Purpose Prize Fellow

My ‘Aha!’ moment came in 1998, when I was 52 years old. I was buying dorm room bedding for Nick, who was in a program for chronically homeless youth. I had helped him get into one of the best music conservatories in the country. I was CFO of a computer distribution company, but for eight years, I had volunteered at a homeless shelter in Fulton, NY, assisting kids like Nick with the college application process and fees, campus visits and essentials like bedding.
Nick turned to me and said, ‘Because of you I am going to have my dream. What’s your dream’ What’s your passion’ If it’s not the life you’re living, what steps are you taking to change it.”

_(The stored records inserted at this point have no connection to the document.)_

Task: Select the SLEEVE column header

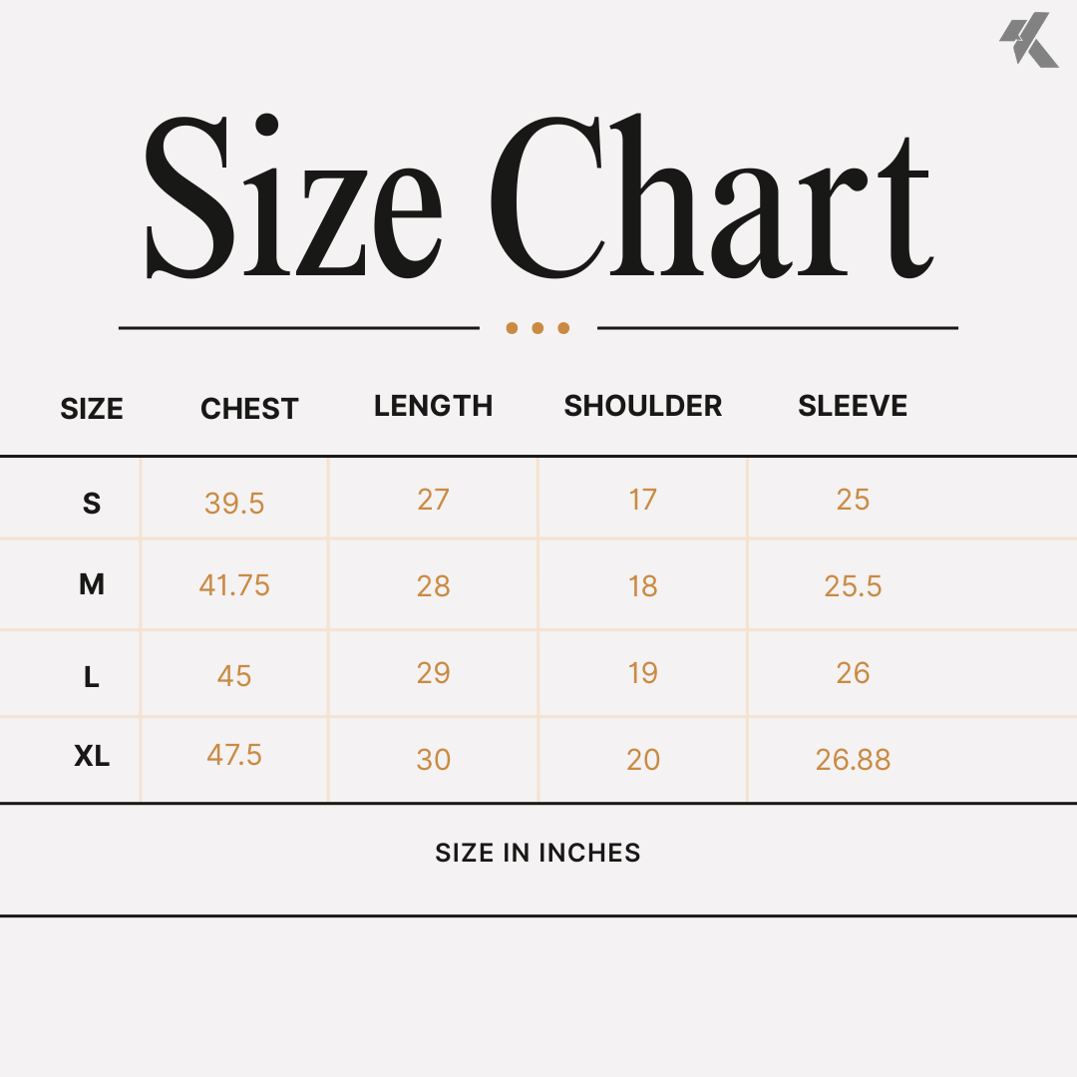Action: click(x=853, y=406)
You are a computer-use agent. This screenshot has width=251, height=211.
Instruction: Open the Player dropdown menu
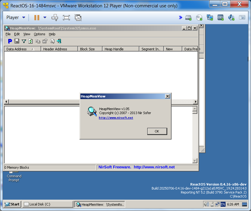coord(16,17)
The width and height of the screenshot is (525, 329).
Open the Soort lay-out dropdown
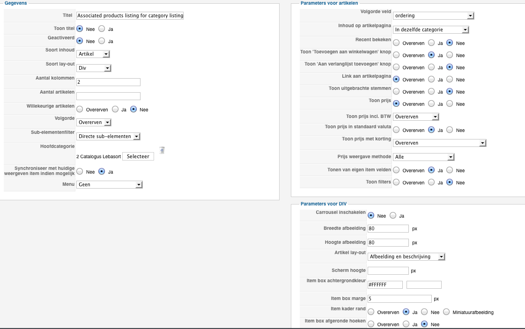[94, 68]
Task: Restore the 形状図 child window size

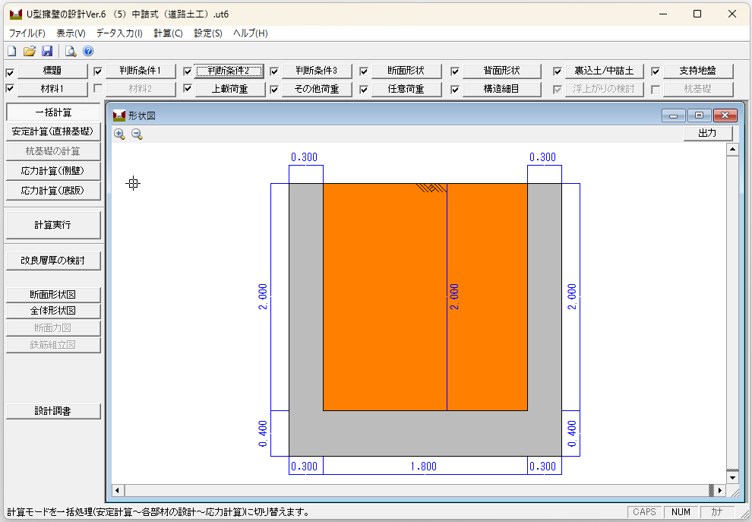Action: coord(699,115)
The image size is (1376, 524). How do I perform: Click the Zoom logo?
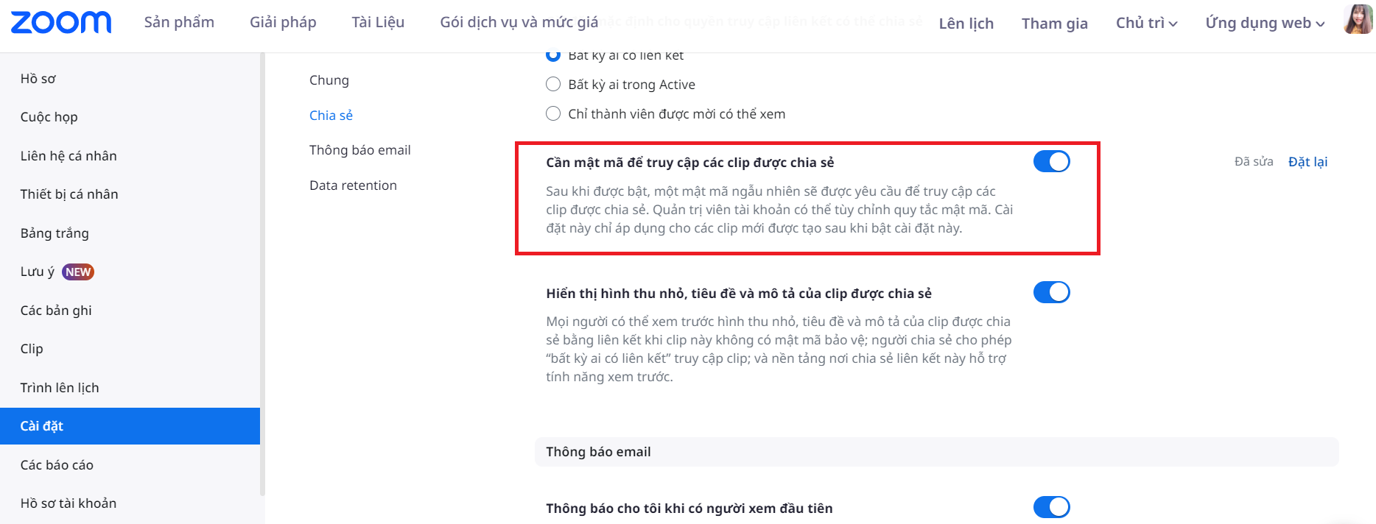point(61,23)
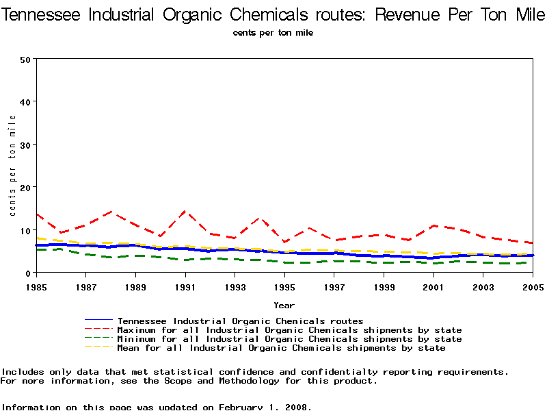Click the solid blue legend line swatch
The width and height of the screenshot is (547, 411).
click(x=98, y=321)
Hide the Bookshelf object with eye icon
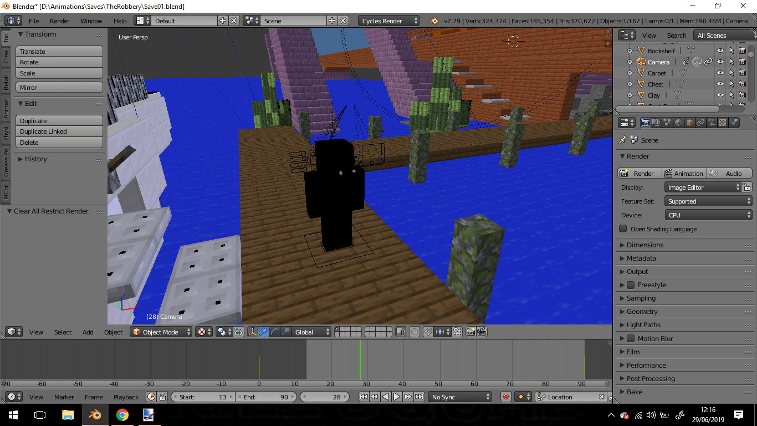Image resolution: width=757 pixels, height=426 pixels. click(x=720, y=50)
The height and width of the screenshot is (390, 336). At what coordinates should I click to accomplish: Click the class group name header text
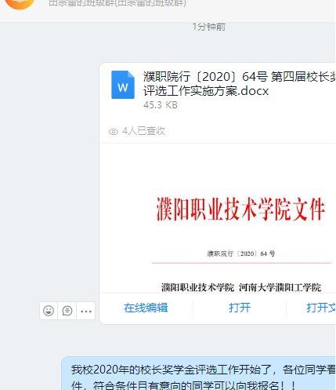[117, 3]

His question inspired a revelation. Helping kids like Nick was my passion.
In 1999, I quit my corporate job and found On Point for College to help marginalized young adults – refugees, homeless youth, kids who aged out of foster care – go to college.

  • 4,600 youth enrolled in 219 colleges in 15 years 

  • Nearly 800 graduates, almost all first-generation, low-income minority youth 

  • 160 mentors – most over the age of 50 – drove over 190,000 miles in 2013, connecting youth with colleges


For 18 months, I worked out of the trunk of my car. Because of my CFO experience I knew how to set up a new company, diversify sources of funding, budget, supervise employees, negotiate and plan. That first year I helped 26 kids enroll in college. Today our 27 employees and 160 volunteers counsel 6,000 youth every year.

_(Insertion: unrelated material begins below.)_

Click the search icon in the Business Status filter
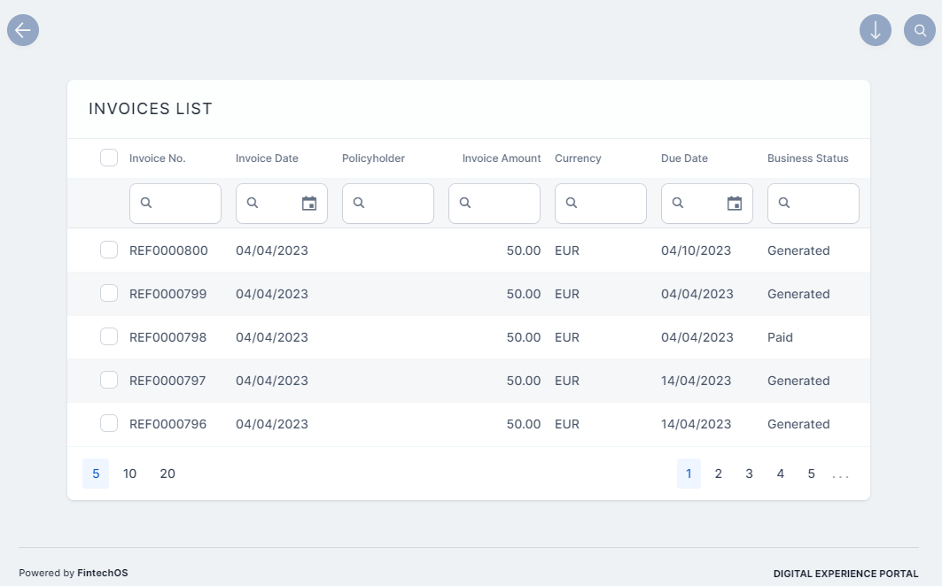 tap(785, 203)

Our approach is novel because we focus on older youth, age 17 to 29, many of whom feel stuck in low-wage jobs. Ninety percent are first-generation, low-income minority youth. A third have no parent in the picture.

We reach out to them in Boys and Girls Clubs, settlement houses, homeless shelters, GED sites, refugee schools, housing projects, libraries and soup kitchens. We help them with essential basics, like admissions and financial aid applications and fees, dorm deposits, backpacks, textbooks and transportation. In the last year alone, our mentors – most older than 50 – drove students 190,000 miles to and from college.

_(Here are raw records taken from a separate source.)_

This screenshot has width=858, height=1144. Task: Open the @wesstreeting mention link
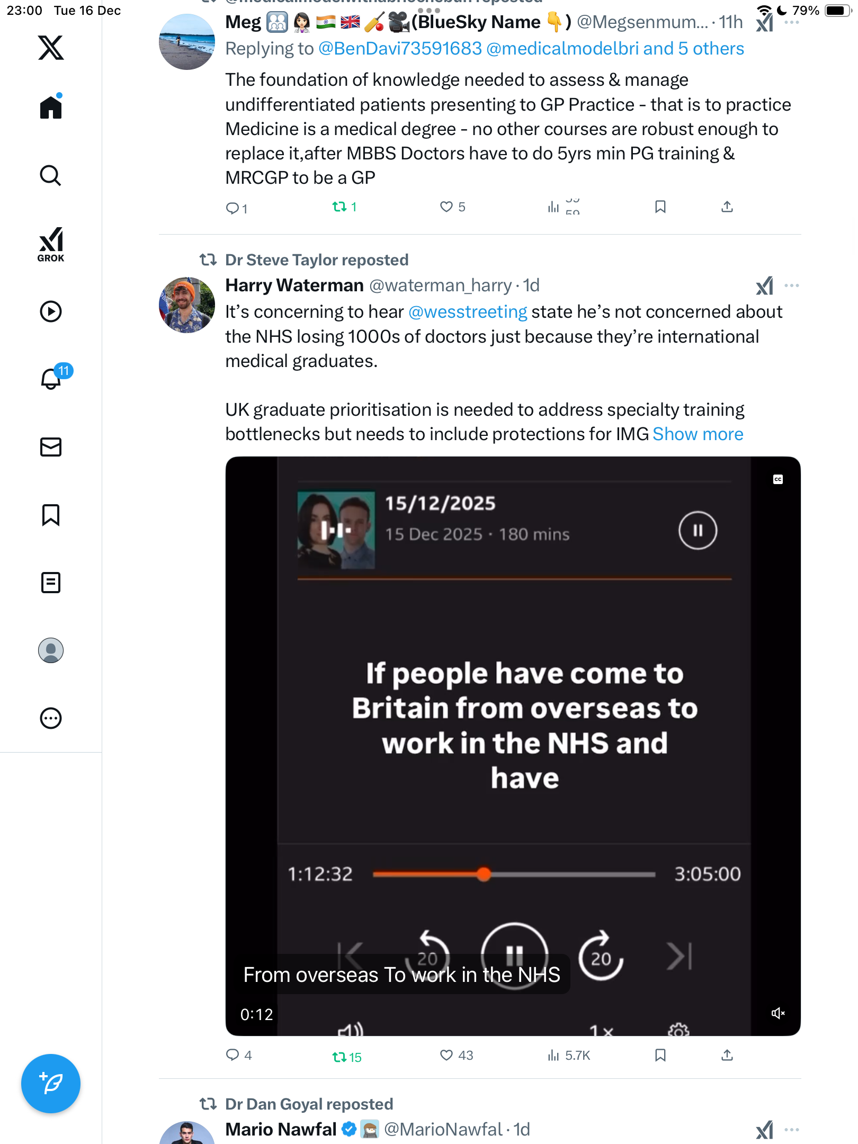pos(468,312)
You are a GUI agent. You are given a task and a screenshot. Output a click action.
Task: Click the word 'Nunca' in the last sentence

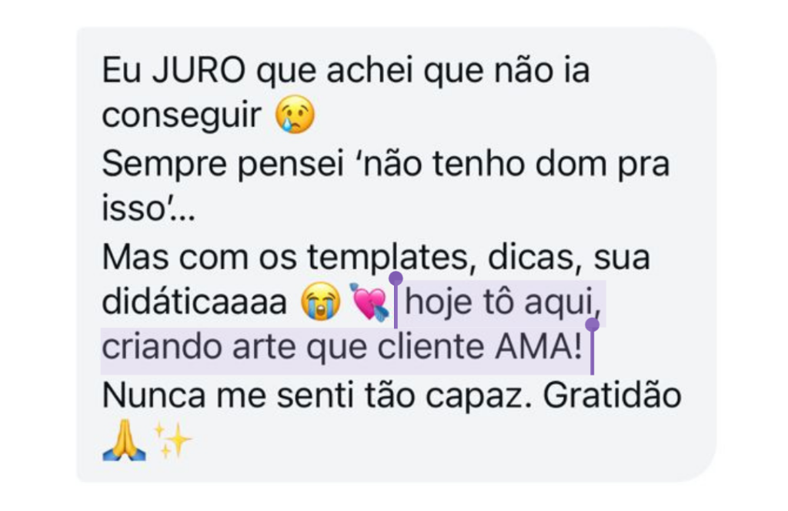[154, 396]
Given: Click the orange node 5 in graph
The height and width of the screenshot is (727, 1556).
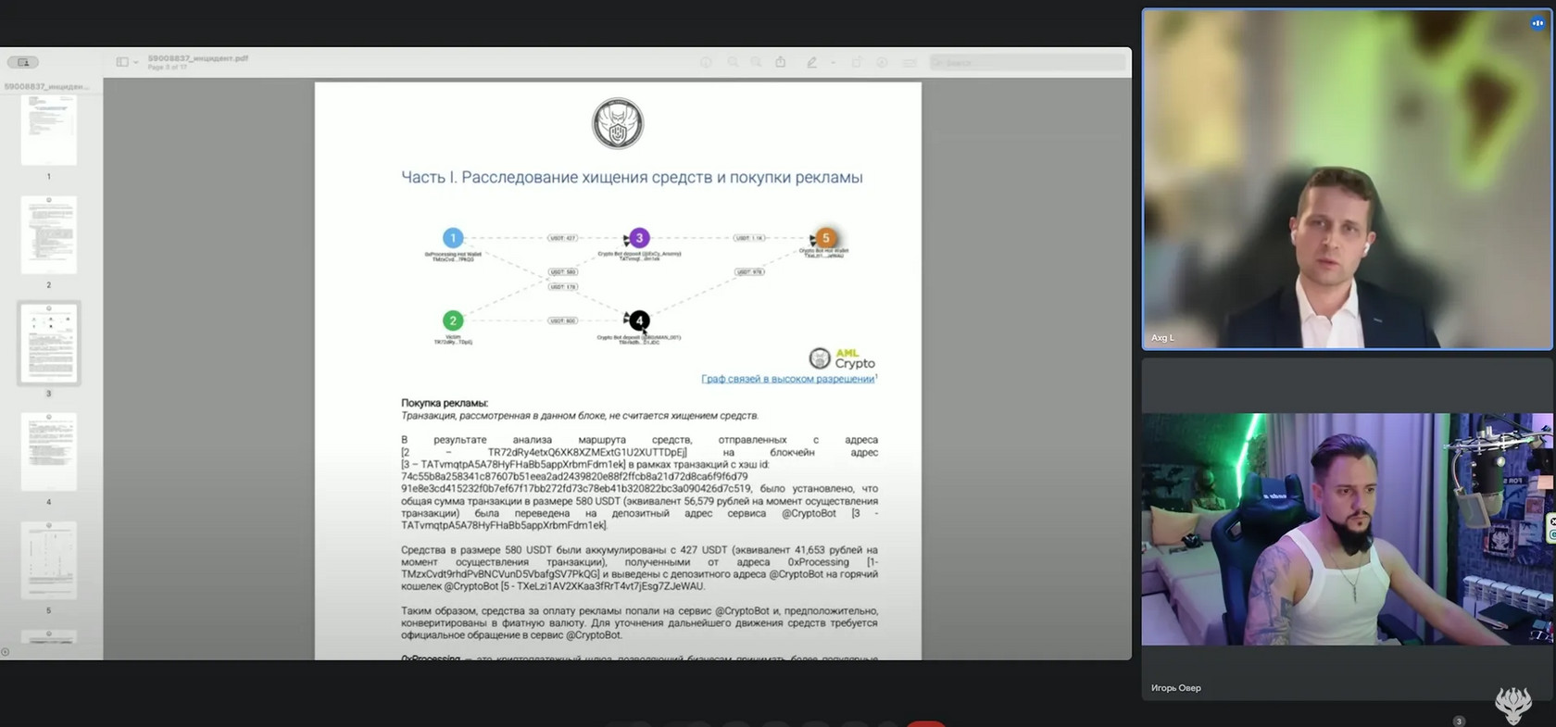Looking at the screenshot, I should tap(825, 238).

So far, we’ve helped more than 4,600 students enroll in 219 colleges Nearly 800 have graduated. They’re architects, lawyers, doctors, firefighters, teachers, bankers, nurses, accountants and counselors. Our program has been replicated in 10 community centers in New York City and Utica.

I used my savings to launch On Point for College when I left my corporate job 15 years ago. But the joy I feel today when someone walks across the stage to get their diploma is easily worth a million dollars.